Siegfrid saisit aussitôt un aviron et poussa la barque loin du rivage. Gunther prit lui-même une rame. Ils s’éloignèrent de la terre, ces héros rapides et dignes de louanges.

Ils emportaient des mets succulents et le meilleur vin qu’on pût trouver sur le Rhin. Les chevaux étaient tranquilles ; ils reposaient à l’aise. Le vaisseau marchait aussi doucement. Les guerriers n’eurent point de soucis.

Les forts cordages de la voile furent solidement attachés. Ils firent vingt milles avant la nuit par un bon vent qui soufflait vers la mer. Depuis, leurs rudes travaux affligèrent les femmes.

Au douzième matin, ainsi l’avons-nous entendu dire, les vents les avaient portés au loin vers Isenstein, au pays de Brunhilt. Ce pays n’était connu que de Siegfrid seul.

Lorsque le roi Gunther vit les nombreuses forteresses et les vastes Marches, il s’écria soudain : — « Dites-moi, ami, seigneur Siegfrid, connaissez-vous ceci ? À qui sont ces Burgs et ce beau pays ?

« Je n’ai vu de ma vie, il faut que je dise la vérité, en aucune contrée, plus de forteresses si bien bâties qu’il ne s’en trouve en ce moment devant moi. Il doit être bien puissant, celui qui les a fait construire. »

Siegfrid répondit : — « Cela m’est bien connu : ce sont les Burgs, les terres et le fort d’Isenstein ; c’est moi qui vous l’affirme. Vous pourrez y voir, aujourd’hui même, beaucoup de belles femmes.

« Je vous conseille, ô guerriers, de ne vous point contredire et d’affirmer les mêmes choses : voilà ce qui me parait bon. Si nous paraissons encore aujourd’hui devant Brunhilt, nous devons nous tenir sur nos gardes devant la reine.

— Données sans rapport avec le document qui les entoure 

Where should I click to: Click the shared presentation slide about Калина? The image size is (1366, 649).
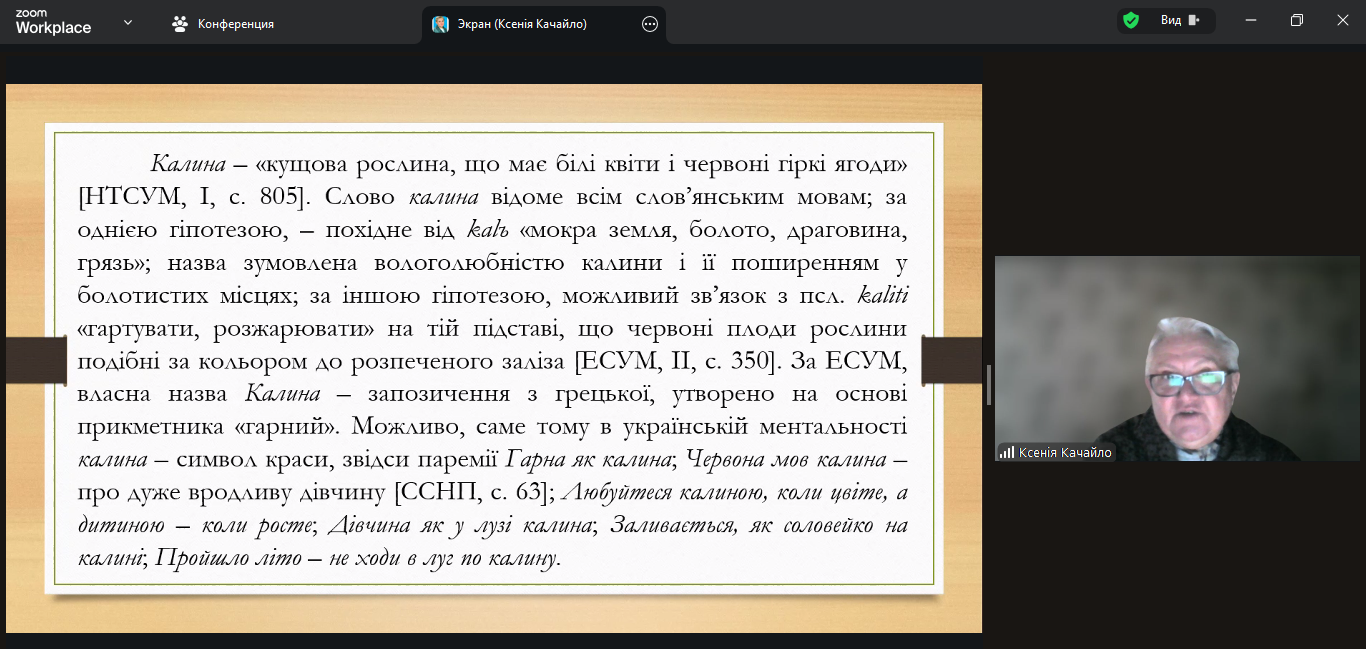(495, 360)
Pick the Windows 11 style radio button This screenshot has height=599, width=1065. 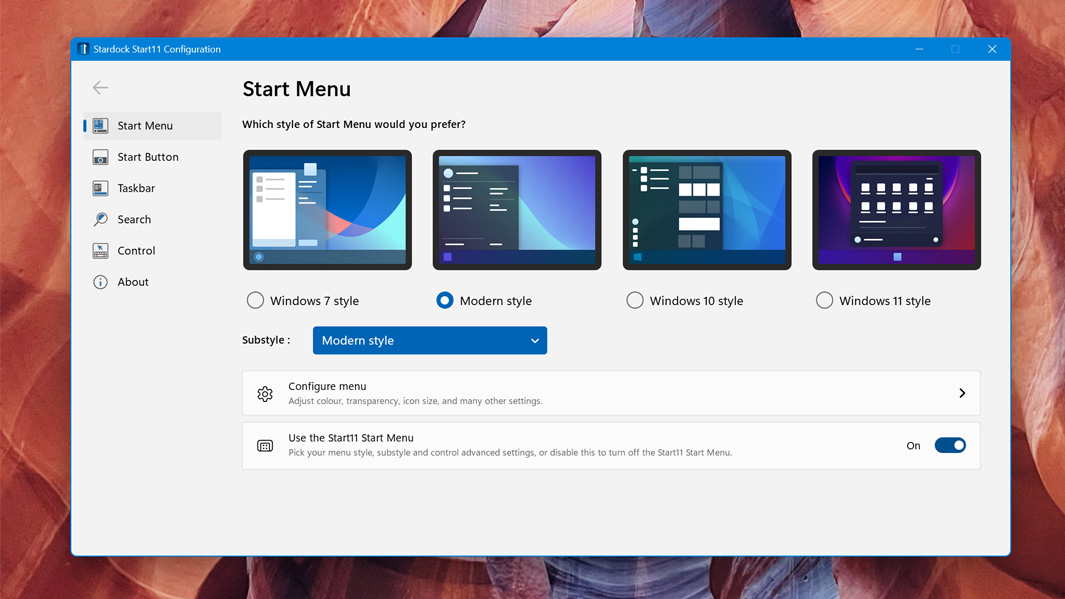(x=824, y=300)
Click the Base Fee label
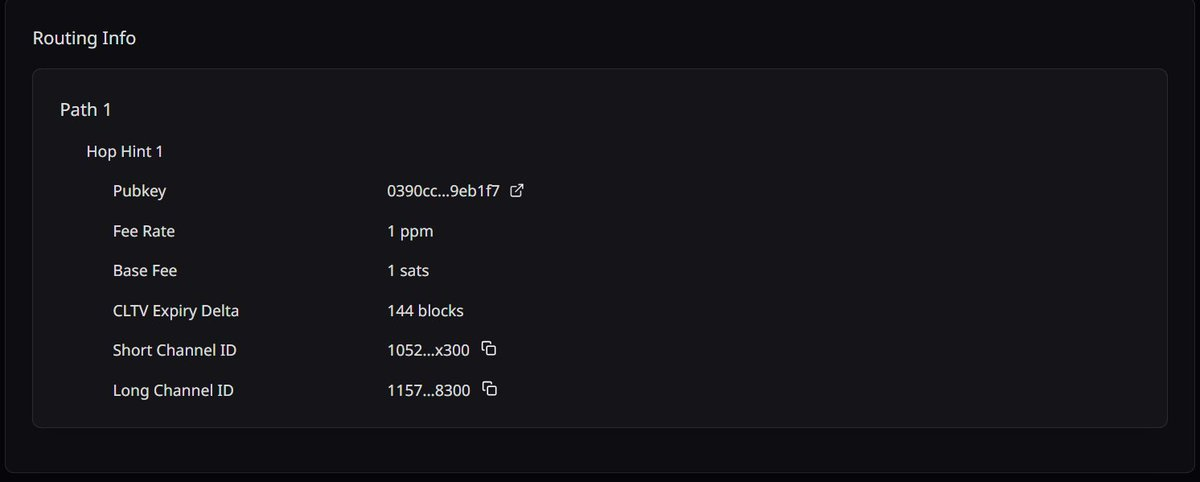Image resolution: width=1200 pixels, height=482 pixels. click(145, 270)
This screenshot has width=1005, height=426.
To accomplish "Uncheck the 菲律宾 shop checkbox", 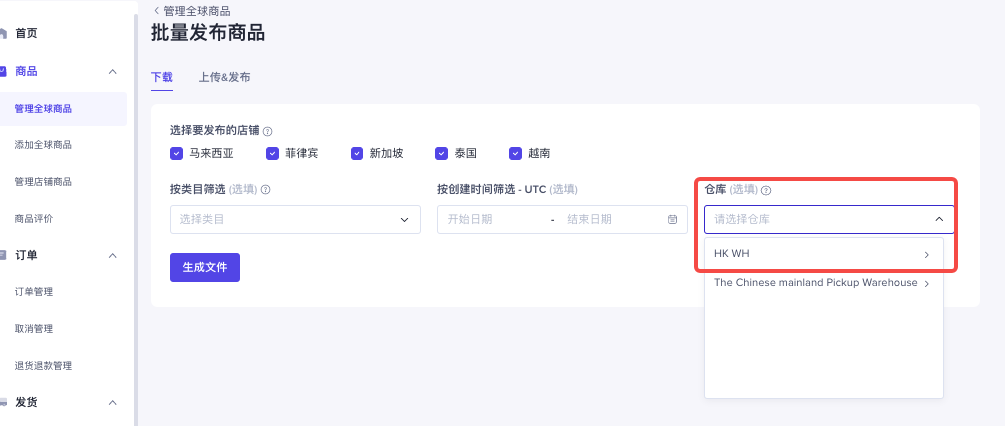I will pos(272,154).
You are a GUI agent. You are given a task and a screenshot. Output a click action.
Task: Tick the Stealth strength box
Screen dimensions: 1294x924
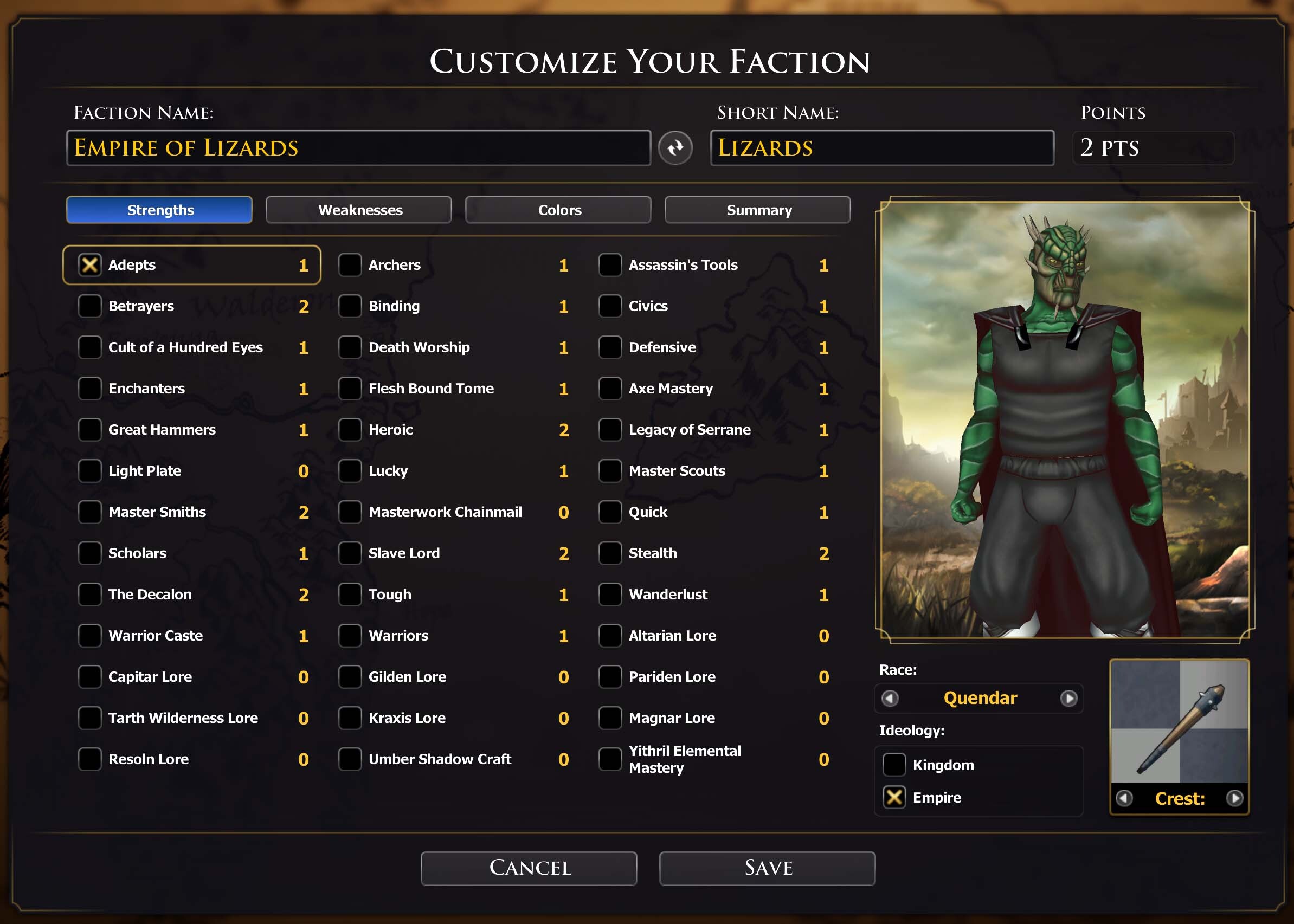click(x=610, y=553)

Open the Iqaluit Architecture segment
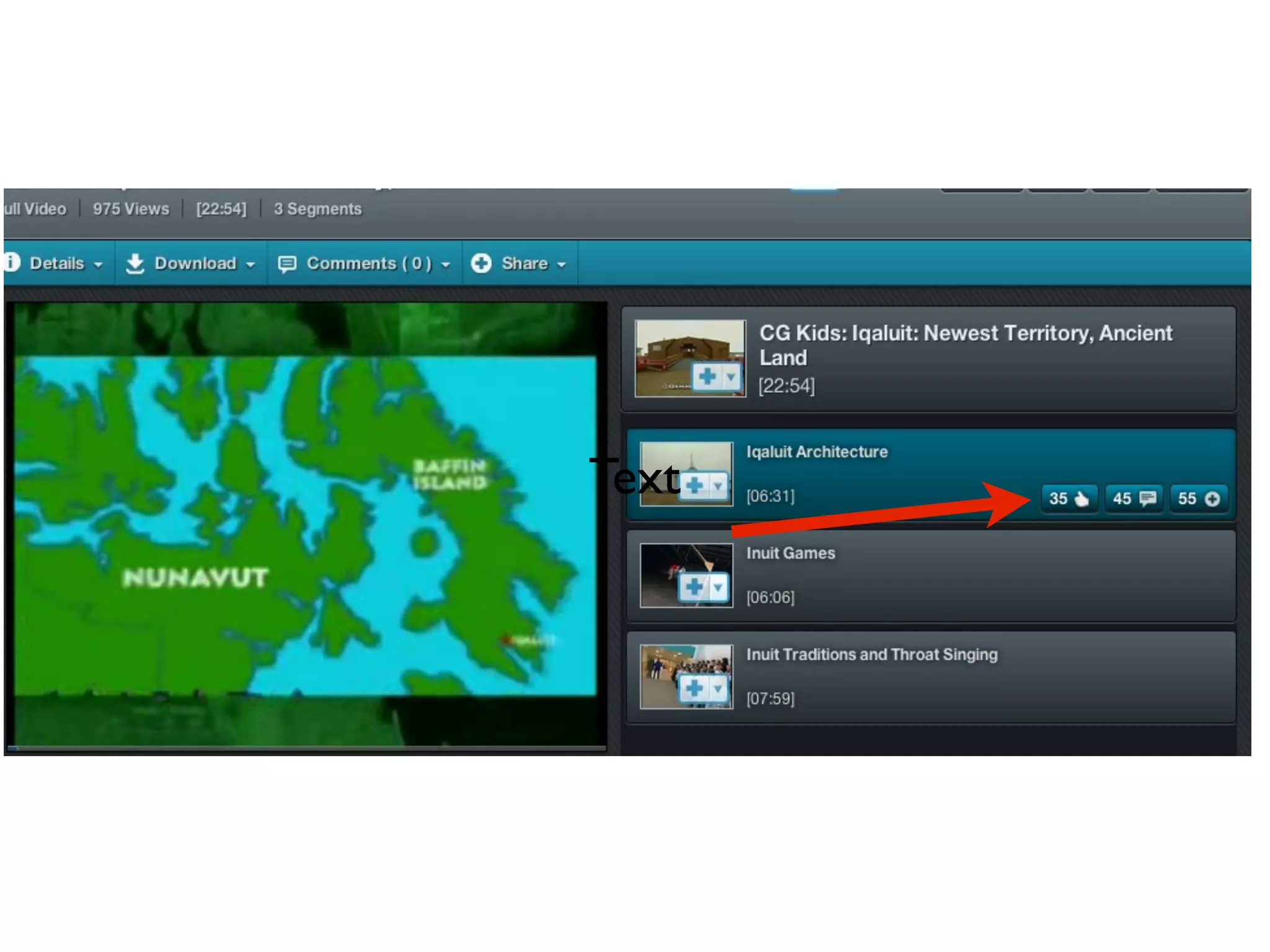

« Quand nous verrons la femme digne d’amour avec sa suite, vous, héros, accordez-vous tous pour faire le même récit : que Gunther soit mon seigneur et moi son homme-lige, et tout ce qu’il désire s’accomplira.

« Je m’aventure si loin, non pour satisfaire tes désirs, mais pour Kriemhilt, la belle vierge. Elle est comme mon âme et comme mon propre corps, et j’accomplirai tout ceci afin qu’elle devienne ma femme. »

Ils étaient prêts à exécuter tout ce qu’il leur fit promettre : aucun n’y manqua par orgueil. Ils parlèrent comme il le voulait. Cela leur réussit bien, lorsque le roi Gunther parut devant Brunhilt.